Auslander grew up in an Orthodox home in upstate Monsey. He graduated from a religious school, and then dropped out of Queens College after a few weeks. He immediately moved to Manhattan and starting working as a writer at an advertising agency. He liked writing, and the money was good, but he didn’t consider writing for himself until years later. His shrink suggested it, he said.
All along he was reading voraciously — Beckett, O’Connor, Roth, Celine — many of whom shared his darkly comic sensibility. As he began funneling their sensibilities through his own voice, story ideas began to emerge. He approached Kloske with an idea for a satire of the Bible — a sort of tabloid Torah — which eventually turned into “Beware of God,” a collection of short stories.
After Auslander appeared on Ira Glass’ NPR show, “This American Life,” to promote the book, Glass asked him back to contribute occasional on-air stories. Quickly, Auslander became part of the literary establishment. The New Yorker’s editor, David Remnick, asked him to contribute pieces two years ago, then came The New York Times, The Guardian and GQ. But, Auslander, says, “I’m the last person in the world I thought this would happen to. I just don’t give a f—.”
As for his beef with the Holocaust, he says his problem stems from childhood. He remembers being shown footage of death camp survivors from the time he was about seven, with Holocaust education being hammered down his throat as incessantly as was the fear of God. The implicit lesson he took from it was: “The world hates you, so don’t leave the fold,” he said. He sees the Holocaust as (like God) another control mechanism meant to keep Jews together.
But when asked if his truculent attitude toward Judaism was a rejection of the whole culture, he was ready with a response: “I continue to be more observant than most secular Jews I know. Because I struggle with it, and because I think about it a lot more.” His problem is not with the Jewish religion or culture per se, only with how they’ve been hijacked by many Jewish groups — be they secular right-wing Zionists or Orthodox Jews.

_ _ _

__Exercise requirements__.
A. Name the writers Auslander was reading, as listed in the Auslander passage.
B. Write out the part of the Auslander passage that begins with the words "All along he" and ends after the words "of short stories.".

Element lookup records
_ _ _

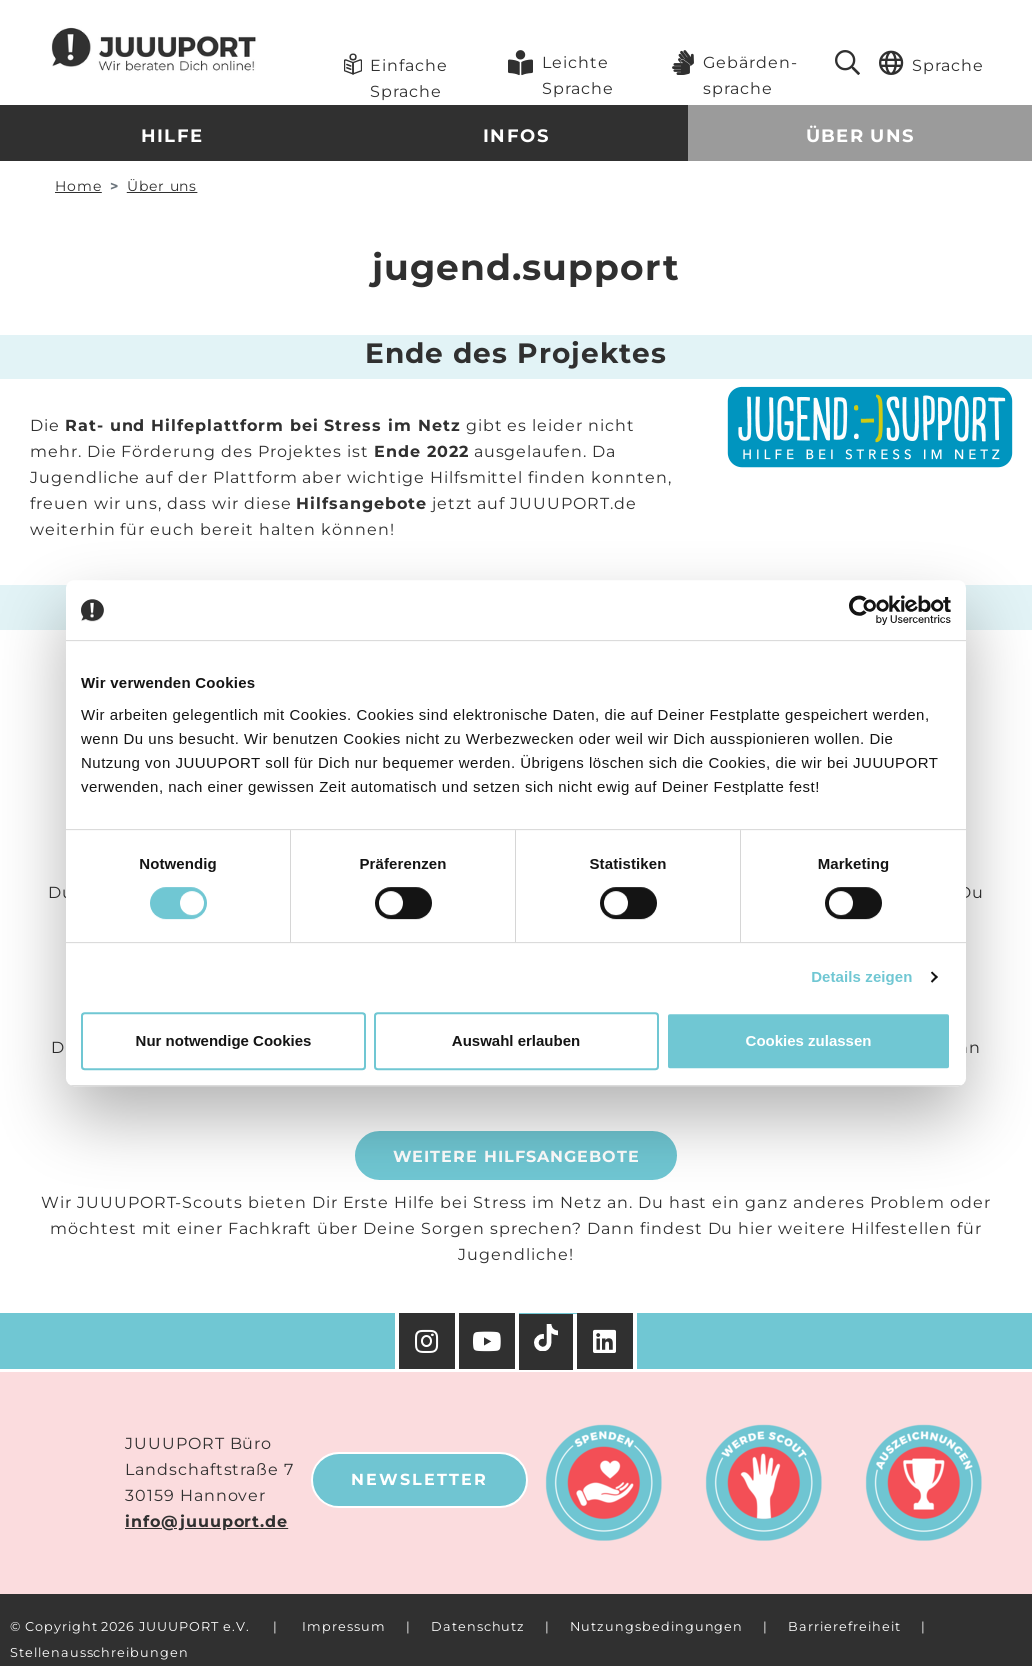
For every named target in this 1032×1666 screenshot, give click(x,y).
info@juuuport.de (206, 1521)
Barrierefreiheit (844, 1626)
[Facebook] (607, 1341)
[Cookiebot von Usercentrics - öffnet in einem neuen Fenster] (863, 610)
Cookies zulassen (809, 1040)
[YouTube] (489, 1341)
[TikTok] (548, 1342)
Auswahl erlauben (516, 1040)
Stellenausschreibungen (99, 1652)
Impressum (344, 1626)
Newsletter (419, 1479)
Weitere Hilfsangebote (516, 1156)
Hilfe (172, 136)
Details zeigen (861, 976)
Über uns (860, 136)
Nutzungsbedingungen (656, 1626)
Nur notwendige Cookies (224, 1040)
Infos (516, 136)
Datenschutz (478, 1626)
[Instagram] (427, 1341)
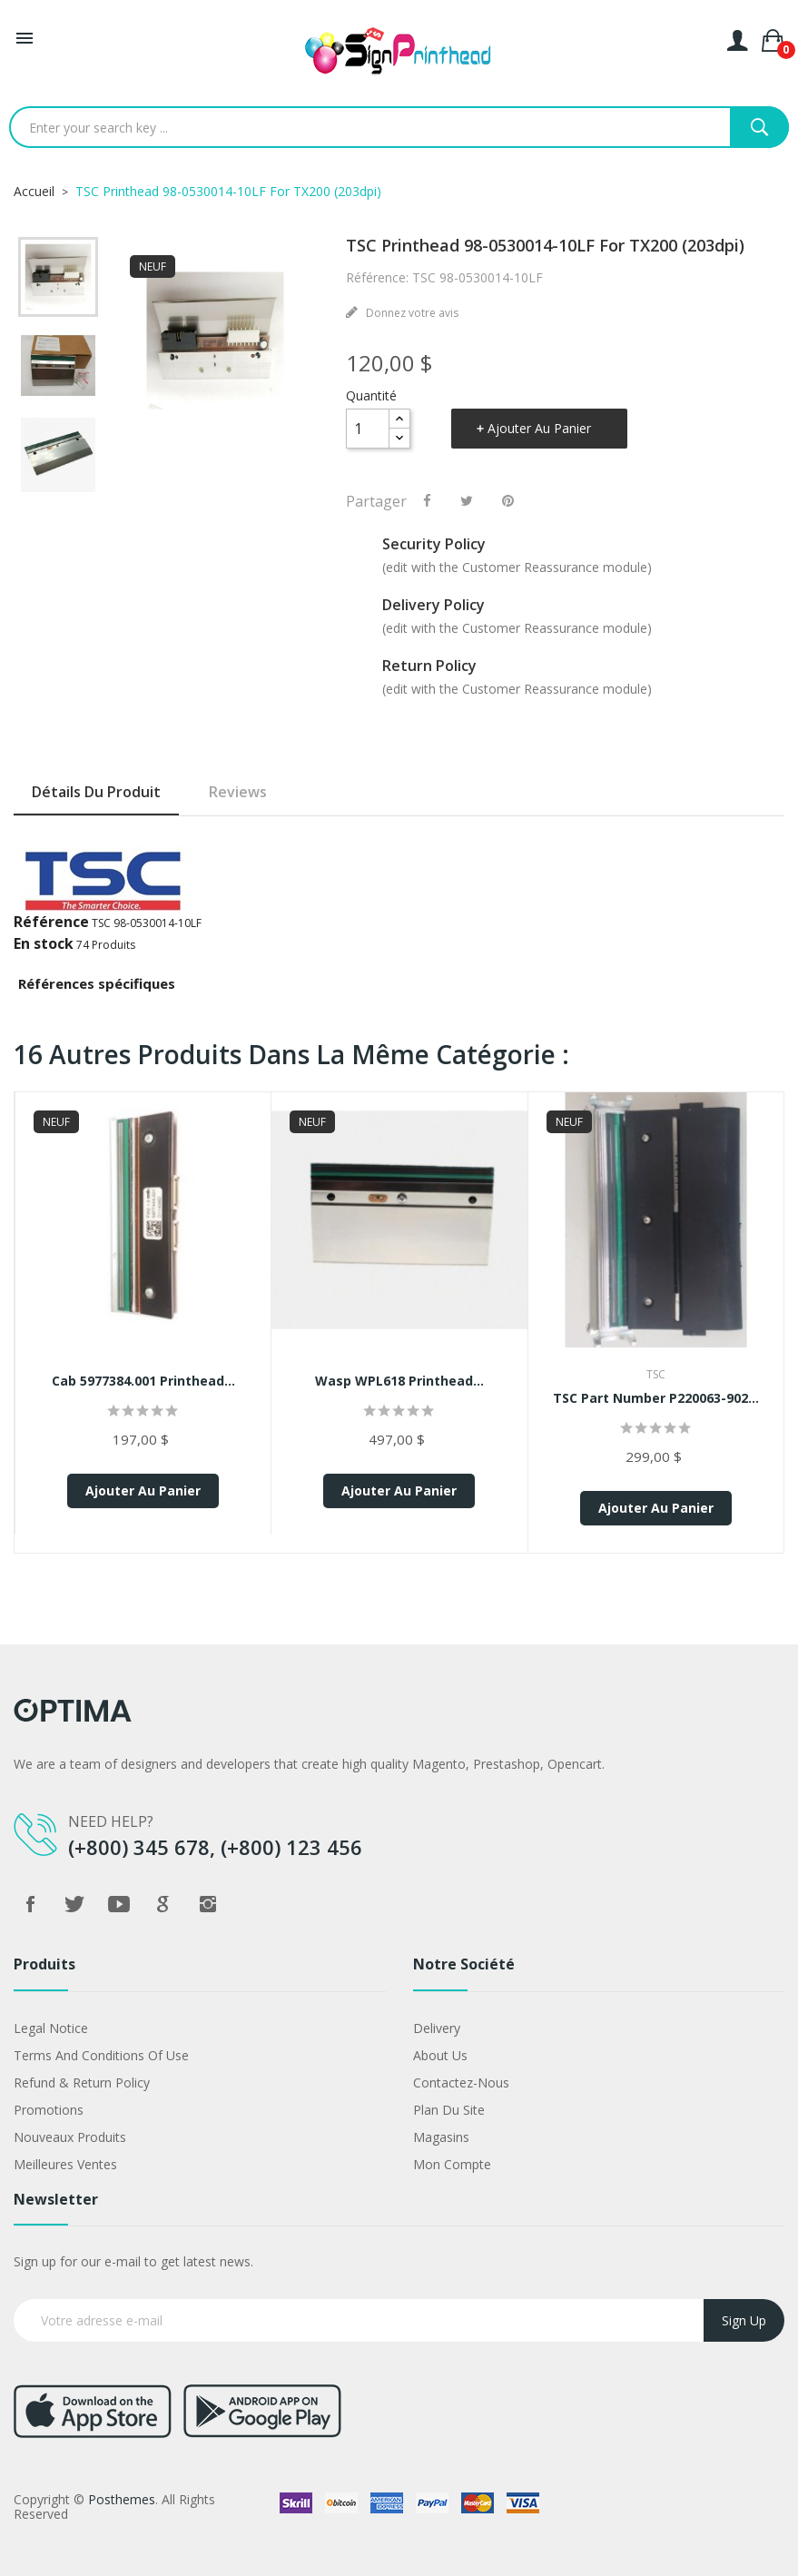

_ _ _

__List of solutions__.
A. Beckett, O'Connor, Roth, Celine

B.
All along he was reading voraciously — Beckett, O’Connor, Roth, Celine — many of whom shared his darkly comic sensibility. As he began funneling their sensibilities through his own voice, story ideas began to emerge. He approached Kloske with an idea for a satire of the Bible — a sort of tabloid Torah — which eventually turned into “Beware of God,” a collection of short stories.